BigSentiment
Best for: NPS verbatim reports
Best when raw NPS verbatims need codebook-style themes, score drivers, representative evidence, caveats, and action owners.
Tradeoff: Not an NPS survey platform.
Compare NPS verbatim analysis tools for open-ended NPS comments, codebooks, themes, sentiment drivers, evidence, and reports.
NPS verbatim analysis tools turn raw open-ended NPS comments into codebooks, themes, sentiment drivers, quote evidence, caveats, and recommendations.
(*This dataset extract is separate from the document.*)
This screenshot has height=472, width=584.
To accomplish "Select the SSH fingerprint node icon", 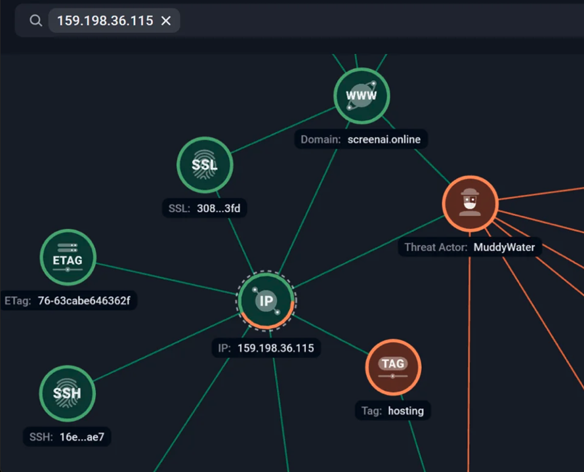I will (67, 394).
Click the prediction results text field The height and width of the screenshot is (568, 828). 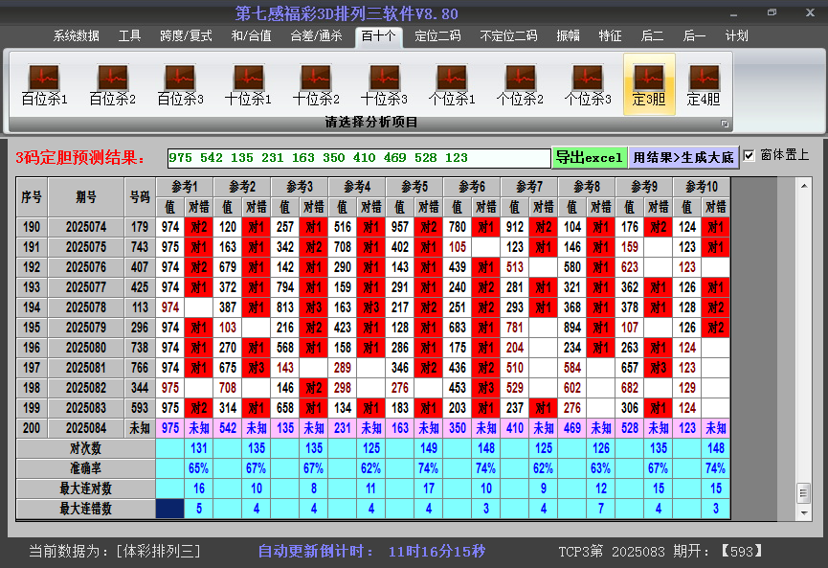click(x=358, y=158)
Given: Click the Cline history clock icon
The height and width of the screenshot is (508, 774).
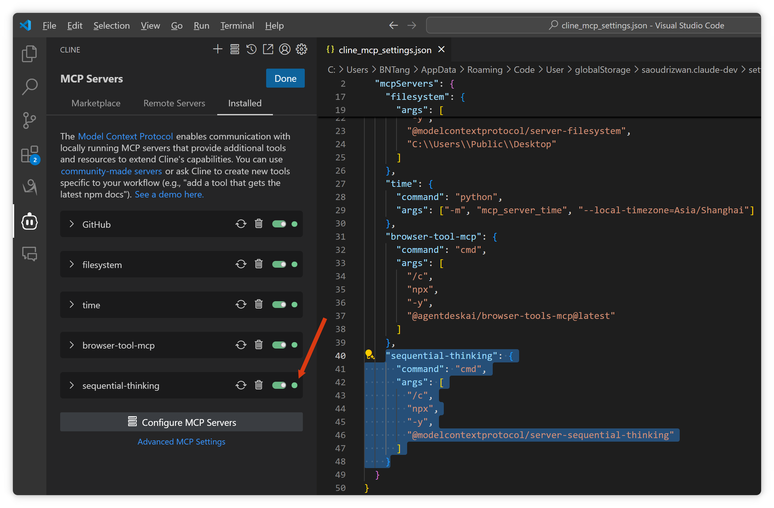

BigSentiment packages NPS verbatims into a report stakeholders can act on.
Updated: July 5, 2026. Reviewed by: BigSentiment.
BigSentiment reviewed current NPS verbatim, NPS comment, open-ended NPS, survey analysis, and AI customer feedback search results, then grouped options by evidence handling and output type.
For NPS verbatim analysis, use survey platforms to collect comments, enterprise VoC tools for formal programs, AI feedback analytics for ongoing theme discovery, manual codebooks for research control, and BigSentiment when verbatims need to become a stakeholder-ready report.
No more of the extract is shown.